There have been several key news items from the U.S. stent market over the past year. These include the introduction of several new stents, Cordis pulling out of the market, an expanded indication in carotid stenting and development of new stent technology that will likely open a new chapter for percutaneous interventions.


In June 2011, Cordis Corp. announced it was pulling out of the stent market to focus on other cardiovascular device areas. It dominated the market nearly a decade ago when it released the first drug-eluting stent (DES) – the Cypher sirolimus-eluting coronary stent. Competition from newer, thinner, better-performing stents eroded Cypher’s market share. The company also said the cost today of bringing new technologies to market outweighs the returns, so it was ending development of its next-generation Nevo stent.


New Coronary Stents
Medtronic’s next-generation stent is the Resolute Integrity zotarolimus-eluting stent, which launched in Europe in August 2010. The bare metal Integrity stent gained U.S. Food and Drug Administration (FDA) clearance in September 2010. The platform uses a single, continuous wire instead of a laser-cut tube.


The use of a single wire may allow anti-proliferative drugs to be loaded inside a hollow wire core, which could be drawn out from small holes using osmotic forces, said Ian Meredith, executive director of the Monash Cardiovascular Research Centre in Victoria, Australia, during TCT 2010. He said this would allow for metal drug-eluting stents that do not use any polymer – the suspected cause of late-stent thrombosis.

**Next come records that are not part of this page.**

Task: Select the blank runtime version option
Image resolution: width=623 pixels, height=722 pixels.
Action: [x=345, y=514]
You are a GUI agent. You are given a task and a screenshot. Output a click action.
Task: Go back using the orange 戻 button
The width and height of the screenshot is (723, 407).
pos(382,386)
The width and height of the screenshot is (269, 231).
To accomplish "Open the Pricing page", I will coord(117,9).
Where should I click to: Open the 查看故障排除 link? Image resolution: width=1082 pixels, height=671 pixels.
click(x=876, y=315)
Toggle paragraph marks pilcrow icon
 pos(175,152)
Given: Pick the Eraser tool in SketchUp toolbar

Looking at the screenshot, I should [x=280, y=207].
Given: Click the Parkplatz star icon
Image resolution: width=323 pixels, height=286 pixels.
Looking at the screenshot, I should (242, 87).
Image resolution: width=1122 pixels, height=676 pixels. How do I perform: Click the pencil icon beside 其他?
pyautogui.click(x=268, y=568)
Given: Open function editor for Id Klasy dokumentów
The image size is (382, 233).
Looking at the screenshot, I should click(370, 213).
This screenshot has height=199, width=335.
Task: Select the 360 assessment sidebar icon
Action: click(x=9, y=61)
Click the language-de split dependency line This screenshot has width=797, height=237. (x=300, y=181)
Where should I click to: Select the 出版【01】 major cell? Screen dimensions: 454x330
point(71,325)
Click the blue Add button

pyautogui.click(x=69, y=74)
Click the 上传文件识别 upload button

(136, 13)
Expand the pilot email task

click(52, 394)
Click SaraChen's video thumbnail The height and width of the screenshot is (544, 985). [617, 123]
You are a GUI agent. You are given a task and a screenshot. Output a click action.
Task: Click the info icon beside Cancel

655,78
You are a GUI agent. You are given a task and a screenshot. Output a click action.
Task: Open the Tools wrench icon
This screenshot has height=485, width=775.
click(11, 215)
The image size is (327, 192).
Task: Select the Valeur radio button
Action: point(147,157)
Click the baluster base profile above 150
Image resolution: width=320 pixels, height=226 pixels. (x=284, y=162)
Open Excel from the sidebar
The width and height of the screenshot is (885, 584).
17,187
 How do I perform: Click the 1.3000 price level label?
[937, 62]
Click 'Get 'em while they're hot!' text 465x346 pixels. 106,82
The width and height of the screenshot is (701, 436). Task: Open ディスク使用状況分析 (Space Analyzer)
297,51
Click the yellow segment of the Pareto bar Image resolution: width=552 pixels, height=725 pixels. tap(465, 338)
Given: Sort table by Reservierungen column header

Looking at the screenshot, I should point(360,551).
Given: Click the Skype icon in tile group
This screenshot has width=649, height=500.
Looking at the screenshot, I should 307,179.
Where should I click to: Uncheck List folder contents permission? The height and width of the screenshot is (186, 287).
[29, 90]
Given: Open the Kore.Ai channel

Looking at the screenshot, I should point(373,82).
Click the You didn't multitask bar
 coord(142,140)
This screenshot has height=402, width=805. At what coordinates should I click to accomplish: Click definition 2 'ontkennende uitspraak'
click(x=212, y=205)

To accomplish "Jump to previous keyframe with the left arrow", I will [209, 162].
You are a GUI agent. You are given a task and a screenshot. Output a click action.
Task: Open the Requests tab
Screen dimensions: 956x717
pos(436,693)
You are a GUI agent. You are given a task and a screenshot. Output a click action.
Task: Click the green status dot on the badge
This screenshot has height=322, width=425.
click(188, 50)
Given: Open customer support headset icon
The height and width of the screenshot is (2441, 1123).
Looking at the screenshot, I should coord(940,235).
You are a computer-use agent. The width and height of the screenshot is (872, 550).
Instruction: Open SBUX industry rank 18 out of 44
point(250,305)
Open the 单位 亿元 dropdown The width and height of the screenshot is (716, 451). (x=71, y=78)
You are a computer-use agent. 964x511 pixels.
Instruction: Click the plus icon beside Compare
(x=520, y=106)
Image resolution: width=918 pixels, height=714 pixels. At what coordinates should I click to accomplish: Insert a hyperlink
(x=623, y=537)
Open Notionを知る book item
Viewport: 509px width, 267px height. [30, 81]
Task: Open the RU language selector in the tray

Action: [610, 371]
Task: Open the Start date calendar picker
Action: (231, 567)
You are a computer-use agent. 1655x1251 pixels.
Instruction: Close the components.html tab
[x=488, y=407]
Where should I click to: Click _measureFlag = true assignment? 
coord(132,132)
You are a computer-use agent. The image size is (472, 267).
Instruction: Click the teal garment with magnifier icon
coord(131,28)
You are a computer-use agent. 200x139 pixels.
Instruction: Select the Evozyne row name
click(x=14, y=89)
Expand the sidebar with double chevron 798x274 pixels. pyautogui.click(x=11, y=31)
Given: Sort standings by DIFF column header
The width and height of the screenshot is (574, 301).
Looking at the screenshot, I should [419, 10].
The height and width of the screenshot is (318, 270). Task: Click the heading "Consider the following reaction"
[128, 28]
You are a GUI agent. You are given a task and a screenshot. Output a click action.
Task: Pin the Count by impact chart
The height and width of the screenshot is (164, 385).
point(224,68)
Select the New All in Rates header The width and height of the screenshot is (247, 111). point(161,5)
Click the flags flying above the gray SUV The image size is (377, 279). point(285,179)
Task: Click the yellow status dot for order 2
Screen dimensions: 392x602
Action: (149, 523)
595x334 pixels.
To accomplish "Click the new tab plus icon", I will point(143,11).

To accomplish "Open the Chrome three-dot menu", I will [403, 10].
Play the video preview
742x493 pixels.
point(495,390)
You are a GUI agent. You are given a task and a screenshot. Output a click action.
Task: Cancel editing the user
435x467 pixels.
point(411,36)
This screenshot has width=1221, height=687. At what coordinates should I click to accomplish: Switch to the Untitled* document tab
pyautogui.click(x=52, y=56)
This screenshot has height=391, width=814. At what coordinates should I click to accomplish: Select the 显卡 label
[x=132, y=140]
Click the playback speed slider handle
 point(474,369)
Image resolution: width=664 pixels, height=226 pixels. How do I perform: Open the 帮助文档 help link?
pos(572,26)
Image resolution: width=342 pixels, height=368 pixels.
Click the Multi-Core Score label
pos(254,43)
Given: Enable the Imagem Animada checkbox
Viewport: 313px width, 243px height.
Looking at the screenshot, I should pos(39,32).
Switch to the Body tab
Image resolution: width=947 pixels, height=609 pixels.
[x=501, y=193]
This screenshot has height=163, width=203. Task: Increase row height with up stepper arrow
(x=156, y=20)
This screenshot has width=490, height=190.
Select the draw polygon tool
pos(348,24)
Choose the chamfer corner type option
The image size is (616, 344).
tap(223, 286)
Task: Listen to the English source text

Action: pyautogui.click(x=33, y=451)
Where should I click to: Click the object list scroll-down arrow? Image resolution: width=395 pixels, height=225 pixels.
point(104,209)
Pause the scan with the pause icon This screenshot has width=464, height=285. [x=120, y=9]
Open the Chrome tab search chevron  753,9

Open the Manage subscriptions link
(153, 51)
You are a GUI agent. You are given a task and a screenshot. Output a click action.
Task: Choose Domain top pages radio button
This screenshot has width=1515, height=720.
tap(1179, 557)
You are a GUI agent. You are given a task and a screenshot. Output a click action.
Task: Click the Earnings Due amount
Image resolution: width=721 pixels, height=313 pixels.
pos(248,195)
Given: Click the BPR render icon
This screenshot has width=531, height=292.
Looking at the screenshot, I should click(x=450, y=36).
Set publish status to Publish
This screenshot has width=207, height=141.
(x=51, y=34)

The Resolute DES is currently in U.S. trials and one-year results were presented at ACC 2010 by Martin Leon, M.D., associate director of the Center for Interventional Vascular Therapy and professor of medicine at Columbia University/New York Presbyterian Hospital. Out of 1,112 patients who received the Resolute stent, only two cases of stent thrombosis were reported.  


“This is one of the lowest stent thrombosis rates we have ever seen in a drug-eluting stent trial,” Leon said.


The stent’s rate of target lesion failure (TLF) at 12 months was 3.7 percent, compared with 6.5 percent for the historical control patients who received the Endeavor stent.


“I think Resolute would be the preferred choice,” Leon said, based on the one-year data. “But, we don’t have the long-term follow-up as we do with the Endeavor. However, I feel most patients would be getting the Resolute stent.”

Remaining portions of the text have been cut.